Compared against the Hybrid NoC, the work in [5] is disregarded due to the lack of data for our comparison metrics, while Mesh-Ring topology in [3] is concluded to have the best overall performance, with reductions in power consumption by 11%, in latency by 20%, and an increase in throughput by 31%.

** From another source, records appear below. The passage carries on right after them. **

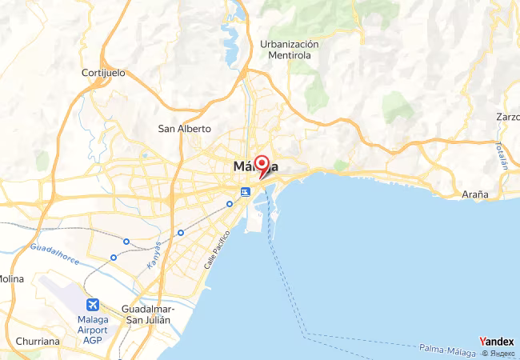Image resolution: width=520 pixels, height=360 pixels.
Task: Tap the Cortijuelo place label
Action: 104,73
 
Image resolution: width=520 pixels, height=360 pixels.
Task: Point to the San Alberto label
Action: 184,128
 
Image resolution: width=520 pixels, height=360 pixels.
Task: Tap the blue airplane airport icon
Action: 94,305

Since the authors in [8] conclude that besides reducing the footprint in a fabricated design, 3D network structures provide a better performance compared to traditional, 2D NoC architectures, future work should to be done in integrating the topologies highlighted as best amongst the ones discussed, into 3D architectures.

## REFERENCES

**[1]** P. Partha Pratim, *et al.*, "Performance evaluation and design trade-offs for network-on-chip interconnect architectures," *Computers, IEEE Transactions on*, vol. 54, pp. 1025-1040, 2005.

**[2]** Kuan-Ju Chen; Chin-Hung Peng; Feipei Lai, "Star Type Architecture with Low transmission Latency for a 2D Mesh NOC", Circuits and Systems (APCCAS), 2010 IEEE Asia Pacific Conference, 2010, pp. 919 – 922.

[3] Abd El Ghany, M.A.; et al., "Hybrid Mesh-Ring wireless Network on Chip for multi-core system," ISOCC, 2012.

[4] Swaminathan, K.; et al, "A Novel Hybrid Topology for Network on Chip", IEEE 27th Canadian Conference on Electrical and Computer Engineering, pp. 1–6, 2014.
[5] Seungju Lee, Nozomu Togawa, Yusuke Sekihara, Takashi Aoki, and Akira Onozawa, "A hybrid NoC architecture utilizing packet transmission priority control method," in Circuits and Systems (APCCAS), 2012 IEEE Asia Pacific Conference on, 2012, pp. 404-407.

**[6]** Choudhary, S.; Qureshi, S., A new NoC architecture based on partial interconnection of mesh networks, 2011 IEEE Symposium on Computers & Informatics (ISCI),pp.334,339, 20-23 March 2011 doi:10.1109/ISCI.2011.5958937

[7] A.-M. Rahmani, K.R. Vaddina, K. Latif, P. Liljeberg, J. Plosila, and H. Tenhunen. Generic Monitoring and Management Infrastructure for 3D NoC-Bus Hybrid Architectures. In Proceedings of the 6th ACM/IEEE International Symposium on Networks-on-Chip, pages 177–184, 2012.

**[8]** B.S. Feero and P.P. Pande. Networks-on-Chip in a Three Dimensional Environment: A Performance Evaluation. *IEEE Transactions on Computers*,58(1):32–45, 2009.